Exercise description: From the first line to the last, give the listing again exactly.
- Opening Delimiter -
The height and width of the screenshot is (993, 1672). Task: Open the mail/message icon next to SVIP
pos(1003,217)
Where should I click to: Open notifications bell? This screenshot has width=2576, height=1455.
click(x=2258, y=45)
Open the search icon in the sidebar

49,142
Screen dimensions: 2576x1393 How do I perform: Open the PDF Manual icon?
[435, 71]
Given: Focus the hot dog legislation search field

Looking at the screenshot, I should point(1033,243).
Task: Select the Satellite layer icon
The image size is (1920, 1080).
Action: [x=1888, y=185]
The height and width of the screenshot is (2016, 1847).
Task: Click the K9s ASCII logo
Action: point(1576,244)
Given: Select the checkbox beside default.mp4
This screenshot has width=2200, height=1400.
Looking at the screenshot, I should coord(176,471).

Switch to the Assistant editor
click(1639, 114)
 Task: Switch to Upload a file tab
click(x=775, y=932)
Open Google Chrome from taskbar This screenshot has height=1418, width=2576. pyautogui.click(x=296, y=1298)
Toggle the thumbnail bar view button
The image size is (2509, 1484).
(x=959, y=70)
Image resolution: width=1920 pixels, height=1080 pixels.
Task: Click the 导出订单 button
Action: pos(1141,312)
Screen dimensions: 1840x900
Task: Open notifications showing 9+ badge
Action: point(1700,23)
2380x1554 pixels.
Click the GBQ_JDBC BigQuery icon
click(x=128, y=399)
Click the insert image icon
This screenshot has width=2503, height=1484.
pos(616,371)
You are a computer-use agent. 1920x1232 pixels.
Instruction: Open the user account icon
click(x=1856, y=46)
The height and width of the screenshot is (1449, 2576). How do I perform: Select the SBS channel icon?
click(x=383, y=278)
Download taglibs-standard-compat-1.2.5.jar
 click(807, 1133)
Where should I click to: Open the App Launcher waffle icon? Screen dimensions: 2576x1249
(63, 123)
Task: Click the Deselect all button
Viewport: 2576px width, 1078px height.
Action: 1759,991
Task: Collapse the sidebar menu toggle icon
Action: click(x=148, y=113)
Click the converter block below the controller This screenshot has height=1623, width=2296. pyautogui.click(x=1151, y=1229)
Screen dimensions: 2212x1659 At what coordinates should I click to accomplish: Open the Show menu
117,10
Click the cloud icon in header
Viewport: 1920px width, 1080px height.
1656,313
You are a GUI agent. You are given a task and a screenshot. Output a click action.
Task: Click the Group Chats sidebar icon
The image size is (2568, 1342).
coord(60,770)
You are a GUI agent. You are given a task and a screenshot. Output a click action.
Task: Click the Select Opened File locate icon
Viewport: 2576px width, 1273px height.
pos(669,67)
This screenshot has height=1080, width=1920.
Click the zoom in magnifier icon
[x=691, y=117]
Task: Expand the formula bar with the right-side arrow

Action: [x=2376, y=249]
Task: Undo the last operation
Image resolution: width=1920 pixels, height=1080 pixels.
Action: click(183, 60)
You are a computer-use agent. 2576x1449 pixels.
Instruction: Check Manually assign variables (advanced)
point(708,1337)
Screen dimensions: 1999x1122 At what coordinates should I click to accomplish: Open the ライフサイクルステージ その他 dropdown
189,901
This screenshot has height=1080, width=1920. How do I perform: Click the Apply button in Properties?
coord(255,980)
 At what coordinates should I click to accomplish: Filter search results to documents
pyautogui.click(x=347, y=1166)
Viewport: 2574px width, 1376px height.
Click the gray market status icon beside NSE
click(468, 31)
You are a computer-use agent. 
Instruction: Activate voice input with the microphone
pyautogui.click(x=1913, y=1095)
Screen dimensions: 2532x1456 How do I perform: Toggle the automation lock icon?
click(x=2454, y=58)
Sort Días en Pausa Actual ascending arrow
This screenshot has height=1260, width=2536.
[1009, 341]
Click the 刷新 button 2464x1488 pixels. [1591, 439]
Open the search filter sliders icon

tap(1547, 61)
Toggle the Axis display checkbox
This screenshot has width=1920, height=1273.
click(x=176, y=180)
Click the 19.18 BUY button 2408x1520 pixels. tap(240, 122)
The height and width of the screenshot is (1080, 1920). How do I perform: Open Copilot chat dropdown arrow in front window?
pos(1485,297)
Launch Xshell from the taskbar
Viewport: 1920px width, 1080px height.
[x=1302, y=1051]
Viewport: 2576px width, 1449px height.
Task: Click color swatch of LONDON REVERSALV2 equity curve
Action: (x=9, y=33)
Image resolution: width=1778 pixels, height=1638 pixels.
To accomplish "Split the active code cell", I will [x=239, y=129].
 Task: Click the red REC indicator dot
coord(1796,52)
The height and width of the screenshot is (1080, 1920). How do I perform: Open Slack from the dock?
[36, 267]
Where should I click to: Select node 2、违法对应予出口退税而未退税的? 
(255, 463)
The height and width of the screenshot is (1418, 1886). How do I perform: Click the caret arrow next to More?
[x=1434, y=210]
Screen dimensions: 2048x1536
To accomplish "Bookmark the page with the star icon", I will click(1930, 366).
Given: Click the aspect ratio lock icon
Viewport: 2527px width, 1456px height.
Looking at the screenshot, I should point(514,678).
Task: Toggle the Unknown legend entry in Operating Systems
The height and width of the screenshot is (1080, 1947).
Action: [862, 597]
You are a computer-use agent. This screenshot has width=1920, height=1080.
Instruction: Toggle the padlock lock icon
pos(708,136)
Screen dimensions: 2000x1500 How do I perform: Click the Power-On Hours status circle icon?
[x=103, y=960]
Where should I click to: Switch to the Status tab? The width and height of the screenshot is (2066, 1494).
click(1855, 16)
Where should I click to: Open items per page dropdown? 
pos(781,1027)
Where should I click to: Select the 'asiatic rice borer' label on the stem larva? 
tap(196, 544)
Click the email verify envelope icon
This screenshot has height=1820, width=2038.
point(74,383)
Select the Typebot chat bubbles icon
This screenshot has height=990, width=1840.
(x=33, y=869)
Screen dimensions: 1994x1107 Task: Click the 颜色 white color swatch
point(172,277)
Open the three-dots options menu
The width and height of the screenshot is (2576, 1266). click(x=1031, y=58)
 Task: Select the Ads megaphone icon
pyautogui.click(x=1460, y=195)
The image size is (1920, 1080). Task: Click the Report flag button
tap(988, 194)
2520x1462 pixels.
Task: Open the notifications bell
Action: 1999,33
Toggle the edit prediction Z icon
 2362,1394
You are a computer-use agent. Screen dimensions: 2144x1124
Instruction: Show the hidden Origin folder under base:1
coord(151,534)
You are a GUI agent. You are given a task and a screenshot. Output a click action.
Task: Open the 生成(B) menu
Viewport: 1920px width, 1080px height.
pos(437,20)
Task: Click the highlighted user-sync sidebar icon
- Closing Delimiter -
Answer to the problem:
The height and width of the screenshot is (993, 1672). Task: Open the mail/message icon next to SVIP
pos(1003,217)
Where should I click to: Open notifications bell? This screenshot has width=2576, height=1455.
click(x=2258, y=45)
Open the search icon in the sidebar

49,142
Screen dimensions: 2576x1393 How do I perform: Open the PDF Manual icon?
[435, 71]
Given: Focus the hot dog legislation search field

Looking at the screenshot, I should point(1033,243).
Task: Select the Satellite layer icon
The image size is (1920, 1080).
Action: [x=1888, y=185]
The height and width of the screenshot is (2016, 1847).
Task: Click the K9s ASCII logo
Action: point(1576,244)
Given: Select the checkbox beside default.mp4
This screenshot has width=2200, height=1400.
Looking at the screenshot, I should coord(176,471).

Switch to the Assistant editor
click(1639, 114)
 Task: Switch to Upload a file tab
click(x=775, y=932)
Open Google Chrome from taskbar This screenshot has height=1418, width=2576. pyautogui.click(x=296, y=1298)
Toggle the thumbnail bar view button
The image size is (2509, 1484).
(x=959, y=70)
Image resolution: width=1920 pixels, height=1080 pixels.
Task: Click the 导出订单 button
Action: pos(1141,312)
Screen dimensions: 1840x900
Task: Open notifications showing 9+ badge
Action: point(1700,23)
2380x1554 pixels.
Click the GBQ_JDBC BigQuery icon
click(x=128, y=399)
Click the insert image icon
This screenshot has width=2503, height=1484.
pos(616,371)
You are a computer-use agent. 1920x1232 pixels.
Instruction: Open the user account icon
click(x=1856, y=46)
The height and width of the screenshot is (1449, 2576). How do I perform: Select the SBS channel icon?
click(x=383, y=278)
Download taglibs-standard-compat-1.2.5.jar
 click(807, 1133)
Where should I click to: Open the App Launcher waffle icon? Screen dimensions: 2576x1249
(63, 123)
Task: Click the Deselect all button
Viewport: 2576px width, 1078px height.
Action: 1759,991
Task: Collapse the sidebar menu toggle icon
Action: click(x=148, y=113)
Click the converter block below the controller This screenshot has height=1623, width=2296. pyautogui.click(x=1151, y=1229)
Screen dimensions: 2212x1659 At what coordinates should I click to accomplish: Open the Show menu
117,10
Click the cloud icon in header
Viewport: 1920px width, 1080px height.
1656,313
You are a GUI agent. You are given a task and a screenshot. Output a click action.
Task: Click the Group Chats sidebar icon
The image size is (2568, 1342).
coord(60,770)
You are a GUI agent. You are given a task and a screenshot. Output a click action.
Task: Click the Select Opened File locate icon
Viewport: 2576px width, 1273px height.
pos(669,67)
This screenshot has height=1080, width=1920.
Click the zoom in magnifier icon
[x=691, y=117]
Task: Expand the formula bar with the right-side arrow

Action: [x=2376, y=249]
Task: Undo the last operation
Image resolution: width=1920 pixels, height=1080 pixels.
Action: click(183, 60)
You are a computer-use agent. 2576x1449 pixels.
Instruction: Check Manually assign variables (advanced)
point(708,1337)
Screen dimensions: 1999x1122 At what coordinates should I click to accomplish: Open the ライフサイクルステージ その他 dropdown
189,901
This screenshot has height=1080, width=1920. How do I perform: Click the Apply button in Properties?
coord(255,980)
 At what coordinates should I click to accomplish: Filter search results to documents
pyautogui.click(x=347, y=1166)
Viewport: 2574px width, 1376px height.
Click the gray market status icon beside NSE
click(468, 31)
You are a computer-use agent. 
Instruction: Activate voice input with the microphone
pyautogui.click(x=1913, y=1095)
Screen dimensions: 2532x1456 How do I perform: Toggle the automation lock icon?
click(x=2454, y=58)
Sort Días en Pausa Actual ascending arrow
This screenshot has height=1260, width=2536.
[1009, 341]
Click the 刷新 button 2464x1488 pixels. [1591, 439]
Open the search filter sliders icon

tap(1547, 61)
Toggle the Axis display checkbox
This screenshot has width=1920, height=1273.
click(x=176, y=180)
Click the 19.18 BUY button 2408x1520 pixels. tap(240, 122)
The height and width of the screenshot is (1080, 1920). How do I perform: Open Copilot chat dropdown arrow in front window?
pos(1485,297)
Launch Xshell from the taskbar
Viewport: 1920px width, 1080px height.
[x=1302, y=1051]
Viewport: 2576px width, 1449px height.
Task: Click color swatch of LONDON REVERSALV2 equity curve
Action: (x=9, y=33)
Image resolution: width=1778 pixels, height=1638 pixels.
To accomplish "Split the active code cell", I will [x=239, y=129].
 Task: Click the red REC indicator dot
coord(1796,52)
The height and width of the screenshot is (1080, 1920). How do I perform: Open Slack from the dock?
[36, 267]
Where should I click to: Select node 2、违法对应予出口退税而未退税的? 
(255, 463)
The height and width of the screenshot is (1418, 1886). How do I perform: Click the caret arrow next to More?
[x=1434, y=210]
Screen dimensions: 2048x1536
To accomplish "Bookmark the page with the star icon", I will click(1930, 366).
Given: Click the aspect ratio lock icon
Viewport: 2527px width, 1456px height.
Looking at the screenshot, I should point(514,678).
Task: Toggle the Unknown legend entry in Operating Systems
The height and width of the screenshot is (1080, 1947).
Action: [862, 597]
You are a computer-use agent. This screenshot has width=1920, height=1080.
Instruction: Toggle the padlock lock icon
pos(708,136)
Screen dimensions: 2000x1500 How do I perform: Click the Power-On Hours status circle icon?
[x=103, y=960]
Where should I click to: Switch to the Status tab? The width and height of the screenshot is (2066, 1494).
click(1855, 16)
Where should I click to: Open items per page dropdown? 
pos(781,1027)
Where should I click to: Select the 'asiatic rice borer' label on the stem larva? 
tap(196, 544)
Click the email verify envelope icon
This screenshot has height=1820, width=2038.
point(74,383)
Select the Typebot chat bubbles icon
This screenshot has height=990, width=1840.
(x=33, y=869)
Screen dimensions: 1994x1107 Task: Click the 颜色 white color swatch
point(172,277)
Open the three-dots options menu
The width and height of the screenshot is (2576, 1266). click(x=1031, y=58)
 Task: Select the Ads megaphone icon
pyautogui.click(x=1460, y=195)
The image size is (1920, 1080). Task: Click the Report flag button
tap(988, 194)
2520x1462 pixels.
Task: Open the notifications bell
Action: 1999,33
Toggle the edit prediction Z icon
 2362,1394
You are a computer-use agent. Screen dimensions: 2144x1124
Instruction: Show the hidden Origin folder under base:1
coord(151,534)
You are a GUI agent. You are given a task and a screenshot. Output a click action.
Task: Open the 生成(B) menu
Viewport: 1920px width, 1080px height.
pos(437,20)
Task: Click the highlighted user-sync sidebar icon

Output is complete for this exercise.